Makers of lucrative TCM cast net wider for future success
By Xin Wen| (China Daily)| Updated : 2018-05-14Print Print
Donkeys are fed at a breeding facility owned by Dong-E-E-Jiao, China's largest manufacturer of ejiao.[Photo by Wang Jing/China Daily]
Executives at Dong-E-E-Jiao said the company has long faced a shortage of hides. Ironically, the problem emerged just as the market for TCM dietary supplements, especially ejiao, began to take off.
"In 2014, things were so bad that we had a 10-day period when we had no skins to use at all," said Liu Guangyuan, the vice-president.
In response, the company began looking overseas to find new sources of hides.
"Now, about 40 percent of the skins we use every year are imported," said Qin Yufeng, Dong-E-E-Jiao's CEO.
In the past 10 years, the price of ejiao has risen from more than 100 yuan per 500 grams to 2,986 yuan for the same amount. As profits rose, demand for hides soared, as did their price.
Before 2010, an entire donkey skin cost less than 500 yuan, but by 2015, the price had rocketed to more than 26,000 yuan, according to the Shandong Ejiao Industry Association.
Despite the fall in the price of skins in the past year or so, Dong-E-E-Jiao is determined not to become a hostage to fortune or market forces. In an attempt to ensure supply and reduce costs, the company has established 20 breeding bases in 14 provinces.
"By 2020, our bases across the country will produce enough hides to meet our basic needs," Qin said.
The company is looking to branch out. Though it imports hides from 10 countries, it is planning to extend its supply chain to nations in Central Asia and South America, and also import donkeys, not just skins, according to Wang Lifei, director of the importation department.

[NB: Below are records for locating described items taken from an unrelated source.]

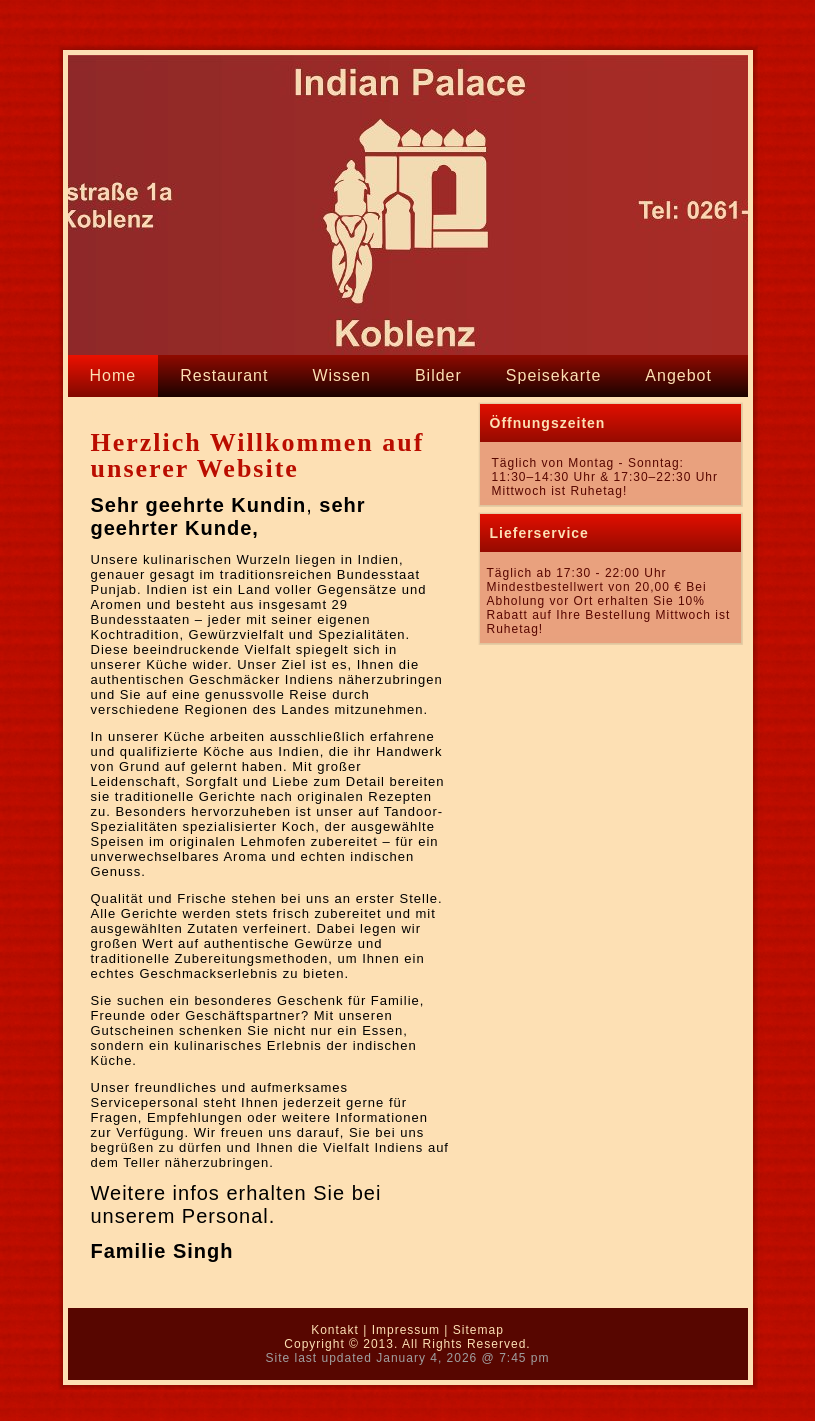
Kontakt (120, 417)
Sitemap (478, 1330)
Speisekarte (554, 375)
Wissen (341, 375)
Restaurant (224, 375)
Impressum (406, 1330)
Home (113, 375)
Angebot (678, 375)
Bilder (438, 375)
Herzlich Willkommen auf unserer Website (258, 455)
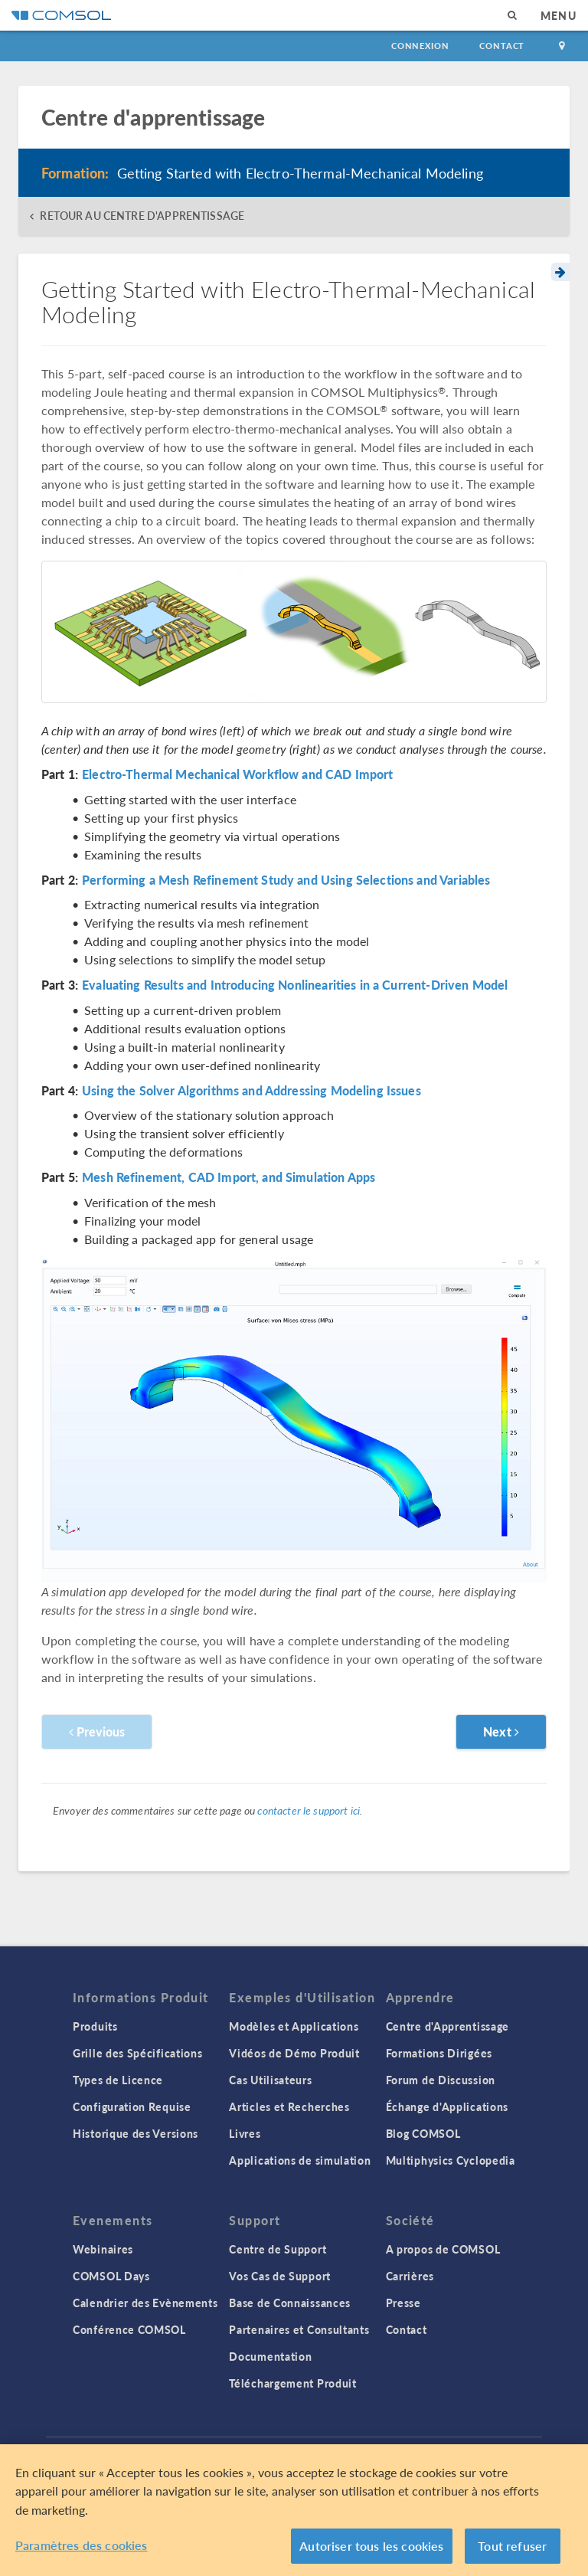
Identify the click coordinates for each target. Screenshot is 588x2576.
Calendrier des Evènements (145, 2302)
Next (501, 1731)
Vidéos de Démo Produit (294, 2052)
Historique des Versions (135, 2133)
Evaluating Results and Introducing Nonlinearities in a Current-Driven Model (295, 985)
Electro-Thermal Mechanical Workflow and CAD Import (238, 774)
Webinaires (103, 2249)
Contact (501, 45)
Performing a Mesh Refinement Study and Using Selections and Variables (286, 880)
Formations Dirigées (439, 2052)
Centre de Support (277, 2249)
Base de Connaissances (290, 2302)
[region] (294, 2510)
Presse (403, 2302)
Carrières (410, 2275)
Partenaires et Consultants (299, 2329)
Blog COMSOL (423, 2133)
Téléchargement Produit (292, 2383)
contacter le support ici (308, 1810)
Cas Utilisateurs (270, 2079)
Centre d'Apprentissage (447, 2026)
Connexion (420, 45)
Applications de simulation (300, 2160)
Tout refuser (512, 2546)
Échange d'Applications (447, 2106)
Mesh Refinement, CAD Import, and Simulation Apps (228, 1177)
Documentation (270, 2356)
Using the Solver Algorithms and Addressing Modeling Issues (251, 1091)
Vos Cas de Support (280, 2275)
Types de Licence (118, 2079)
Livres (244, 2133)
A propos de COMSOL (443, 2249)
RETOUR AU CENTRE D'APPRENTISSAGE (142, 215)
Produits (95, 2026)
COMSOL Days (111, 2275)
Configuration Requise (132, 2106)
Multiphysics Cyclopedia (450, 2160)
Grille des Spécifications (138, 2052)
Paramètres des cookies (81, 2545)
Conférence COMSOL (129, 2329)
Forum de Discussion (440, 2079)
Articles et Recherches (289, 2106)
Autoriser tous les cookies (371, 2546)
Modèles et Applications (293, 2026)
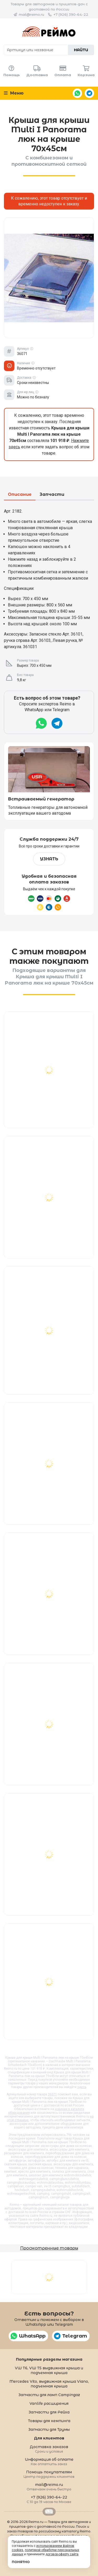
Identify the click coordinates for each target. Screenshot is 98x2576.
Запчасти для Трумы (49, 2429)
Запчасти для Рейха (49, 2412)
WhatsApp (77, 93)
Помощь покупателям (49, 2474)
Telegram (89, 93)
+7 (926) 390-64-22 (70, 14)
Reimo (49, 31)
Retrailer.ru (49, 2512)
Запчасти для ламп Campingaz (49, 2394)
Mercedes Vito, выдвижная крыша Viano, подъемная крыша (49, 2383)
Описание (20, 494)
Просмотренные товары (49, 2248)
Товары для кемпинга (49, 2420)
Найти (81, 50)
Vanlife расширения (49, 2403)
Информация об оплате (49, 2461)
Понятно (21, 2562)
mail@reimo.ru (31, 14)
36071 (52, 2094)
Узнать (49, 858)
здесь (81, 2087)
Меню (14, 93)
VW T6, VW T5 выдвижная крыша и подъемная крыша (49, 2370)
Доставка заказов (49, 2448)
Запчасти (51, 494)
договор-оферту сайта (61, 2554)
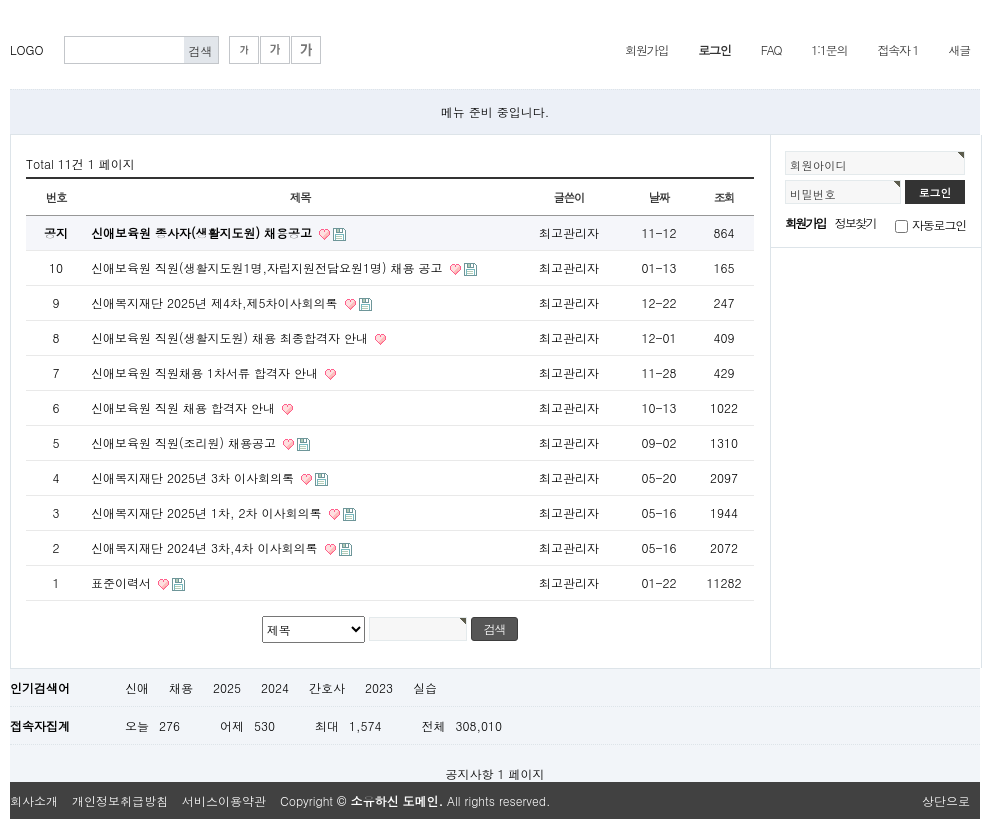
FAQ (771, 49)
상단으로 (946, 800)
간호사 (327, 687)
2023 (379, 687)
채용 (181, 687)
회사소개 (34, 800)
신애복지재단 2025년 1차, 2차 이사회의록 (208, 512)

To make full use of the donkeys it will bring into the country, the company will develop a chain of businesses nationwide to exploit all the subsidiary products.
Last year, Dong-E-E-Jiao established a plant to process donkey meat and milk products, and it plans to open a chain of restaurants across the country in the next 10 years.
"We plan to create an online trading platform for suppliers with the aim of formulating national standards for the industry," Liu, the vice-president, said.
"For the first time, customers will be able to trace every donkey product back to its place of origin."